DOI: 10.15376/biores.21.2.Wang3
Keywords: Biomass; Carbonization; Biomass-derived biocarbon; Percolation; Flexible strain sensors
Contact information: Biofuels Institute, School of the Environment and Safety Engineering, Key Laboratory of Zhenjiang, Jiangsu Collaborative Innovation Center of Technology and Material of Water Treatment, Jiangsu University, Zhenjiang 212013, China; *Corresponding author: wqq@ujs.edu.cn
Graphical Abstract
INTRODUCTION
The rapid expansion of soft robotics, personalized healthcare monitoring, and integrated smart systems has catalyzed a transformative transition in electronics from rigid architectures to flexible, stretchable, and conformable systems (Nasseri et al. 2023; Won et al. 2023). As the interface between biological systems and digital data expands, there is a critical demand for wearable devices that possess multisensory capabilities, biocompatibility, and mechanical resilience (Hui et al. 2023; Wang et al. 2025; Zhu et al. 2025). Central to this transition is the development of flexible strain sensors capable of transducing mechanical deformation into detectable electrical signals (Amjadi et al. 2016). Flexible strain sensors commonly rely on carbon nanomaterials, metal conductors, conductive polymers, or their hybrids. While graphene and carbon nanotubes offer flexibility and stability, their high cost and scalability limitations hinder widespread use (Hosseini et al. 2018; Jindal et al. 2022). Metal nanowires and thin films provide high conductivity, but they suffer from oxidation and mechanical fatigue. Conductive polymers, though mechanically compliant, are constrained by limited long-term stability (Feng et al. 2023; Souri et al. 2020; Zou et al. 2025). Consequently, there is a growing demand for conductive materials that can simultaneously deliver high electromechanical performance while meeting requirements for sustainability, scalability, and economic viability.

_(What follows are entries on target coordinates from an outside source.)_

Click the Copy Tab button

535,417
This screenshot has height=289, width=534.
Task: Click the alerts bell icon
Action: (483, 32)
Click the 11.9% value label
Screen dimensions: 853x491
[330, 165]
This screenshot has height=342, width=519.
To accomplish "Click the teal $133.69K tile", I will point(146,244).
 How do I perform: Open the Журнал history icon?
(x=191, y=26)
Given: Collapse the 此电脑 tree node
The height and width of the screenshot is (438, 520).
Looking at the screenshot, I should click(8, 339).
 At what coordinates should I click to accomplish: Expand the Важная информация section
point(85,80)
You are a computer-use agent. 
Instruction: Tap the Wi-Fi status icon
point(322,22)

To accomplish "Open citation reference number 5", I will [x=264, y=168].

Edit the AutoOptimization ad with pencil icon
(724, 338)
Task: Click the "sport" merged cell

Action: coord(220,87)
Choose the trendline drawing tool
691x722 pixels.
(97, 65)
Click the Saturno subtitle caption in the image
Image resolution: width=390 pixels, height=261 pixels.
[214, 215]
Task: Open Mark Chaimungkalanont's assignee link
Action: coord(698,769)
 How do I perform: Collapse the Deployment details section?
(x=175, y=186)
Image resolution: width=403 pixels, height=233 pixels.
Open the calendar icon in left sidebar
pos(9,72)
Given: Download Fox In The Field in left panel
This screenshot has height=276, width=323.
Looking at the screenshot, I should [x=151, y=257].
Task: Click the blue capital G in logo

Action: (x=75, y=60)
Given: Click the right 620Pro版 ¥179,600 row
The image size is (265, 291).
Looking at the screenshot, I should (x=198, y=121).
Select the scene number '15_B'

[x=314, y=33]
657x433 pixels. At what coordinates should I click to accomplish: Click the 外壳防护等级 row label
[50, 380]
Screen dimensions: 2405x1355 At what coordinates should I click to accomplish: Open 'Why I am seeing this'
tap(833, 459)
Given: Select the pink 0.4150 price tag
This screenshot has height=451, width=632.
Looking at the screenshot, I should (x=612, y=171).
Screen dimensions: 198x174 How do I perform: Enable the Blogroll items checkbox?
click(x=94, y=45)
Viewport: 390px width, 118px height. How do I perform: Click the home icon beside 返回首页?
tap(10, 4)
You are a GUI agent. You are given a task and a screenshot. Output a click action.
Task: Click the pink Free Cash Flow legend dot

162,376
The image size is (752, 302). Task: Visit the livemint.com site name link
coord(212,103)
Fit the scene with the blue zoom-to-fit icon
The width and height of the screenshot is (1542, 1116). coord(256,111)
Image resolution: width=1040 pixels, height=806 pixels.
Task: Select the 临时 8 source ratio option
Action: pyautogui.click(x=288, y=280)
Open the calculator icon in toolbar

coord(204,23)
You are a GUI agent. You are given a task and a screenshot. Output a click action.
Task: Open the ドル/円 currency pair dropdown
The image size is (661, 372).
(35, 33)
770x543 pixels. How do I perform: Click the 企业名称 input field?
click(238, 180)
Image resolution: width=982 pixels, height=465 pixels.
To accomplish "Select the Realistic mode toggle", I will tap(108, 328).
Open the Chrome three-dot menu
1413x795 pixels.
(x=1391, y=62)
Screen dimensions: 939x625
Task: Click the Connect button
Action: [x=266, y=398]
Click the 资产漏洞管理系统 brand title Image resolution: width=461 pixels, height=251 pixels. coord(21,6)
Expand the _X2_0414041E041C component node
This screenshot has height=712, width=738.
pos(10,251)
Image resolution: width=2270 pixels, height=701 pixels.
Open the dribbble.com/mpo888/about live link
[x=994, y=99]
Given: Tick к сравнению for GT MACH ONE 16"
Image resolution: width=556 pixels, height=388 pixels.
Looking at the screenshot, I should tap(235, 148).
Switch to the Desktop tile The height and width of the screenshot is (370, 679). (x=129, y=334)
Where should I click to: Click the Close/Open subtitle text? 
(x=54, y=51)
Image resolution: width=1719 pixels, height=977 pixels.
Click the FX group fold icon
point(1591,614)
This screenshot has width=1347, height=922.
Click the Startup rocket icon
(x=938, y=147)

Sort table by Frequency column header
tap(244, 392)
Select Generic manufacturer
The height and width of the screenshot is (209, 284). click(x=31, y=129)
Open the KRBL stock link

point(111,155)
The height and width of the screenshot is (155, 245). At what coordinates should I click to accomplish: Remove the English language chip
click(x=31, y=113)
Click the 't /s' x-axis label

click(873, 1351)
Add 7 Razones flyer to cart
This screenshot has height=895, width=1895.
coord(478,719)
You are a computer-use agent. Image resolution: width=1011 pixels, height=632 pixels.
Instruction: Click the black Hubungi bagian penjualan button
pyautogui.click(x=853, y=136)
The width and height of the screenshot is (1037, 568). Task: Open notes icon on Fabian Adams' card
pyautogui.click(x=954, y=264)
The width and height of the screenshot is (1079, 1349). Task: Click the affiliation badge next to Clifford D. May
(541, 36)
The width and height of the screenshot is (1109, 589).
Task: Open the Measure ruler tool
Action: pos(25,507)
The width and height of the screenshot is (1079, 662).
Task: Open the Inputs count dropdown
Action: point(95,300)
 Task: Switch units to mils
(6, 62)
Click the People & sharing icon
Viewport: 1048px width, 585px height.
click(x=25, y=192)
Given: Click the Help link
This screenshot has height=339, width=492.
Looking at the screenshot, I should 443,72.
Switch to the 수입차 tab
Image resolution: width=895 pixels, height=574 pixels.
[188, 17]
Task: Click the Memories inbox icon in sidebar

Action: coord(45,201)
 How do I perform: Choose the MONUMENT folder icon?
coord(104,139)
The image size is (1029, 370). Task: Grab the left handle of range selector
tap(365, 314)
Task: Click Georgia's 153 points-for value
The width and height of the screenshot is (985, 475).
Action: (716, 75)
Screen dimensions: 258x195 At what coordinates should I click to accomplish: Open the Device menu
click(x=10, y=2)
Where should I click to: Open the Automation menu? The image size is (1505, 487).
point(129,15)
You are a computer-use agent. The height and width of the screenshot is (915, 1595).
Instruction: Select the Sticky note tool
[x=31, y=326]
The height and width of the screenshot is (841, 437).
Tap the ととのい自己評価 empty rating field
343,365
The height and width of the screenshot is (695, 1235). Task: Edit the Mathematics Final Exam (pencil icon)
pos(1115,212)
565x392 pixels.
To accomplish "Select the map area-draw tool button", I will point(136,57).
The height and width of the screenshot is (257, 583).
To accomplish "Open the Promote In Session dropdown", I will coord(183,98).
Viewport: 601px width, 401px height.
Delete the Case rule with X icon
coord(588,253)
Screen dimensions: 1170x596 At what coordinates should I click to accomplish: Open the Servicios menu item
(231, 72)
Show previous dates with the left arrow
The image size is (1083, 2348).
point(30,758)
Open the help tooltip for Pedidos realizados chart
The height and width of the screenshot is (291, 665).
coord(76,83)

Biocarbon refers to conductive carbon materials derived from renewable biomass precursors (e.g., cellulose, lignin, or other feedstocks) through thermochemical conversion processes such as pyrolysis or carbonization. Biocarbon has emerged as an emerging and promising candidate in this domain (Jin et al. 2025; Liu et al. 2015; Xue et al. 2025; Yu et al. 2024). In contrast to traditional carbonaceous materials, biocarbon utilizes the inherent, hierarchical microstructures of natural precursors, ranging from woody biomass to herbaceous plants, to establish conductive networks (Gabhi et al. 2020; Wu et al. 2023a; Wu et al. 2023b; Yang et al. 2023). These natural architectures, evolved over generations for mechanical resilience and transport efficiency, possess astonishing structural properties and excellent mechanical strength and transport efficiency (Chen et al. 2020a; Schubert et al. 2022). For instance, the unique cell structure in wood and the fibrous networks in cotton can be preserved during carbonization, providing a tunable platform for engineering high-performance sensing composites (Barreiro et al. 2019; Lai et al. 2021; Zhang et al. 2017).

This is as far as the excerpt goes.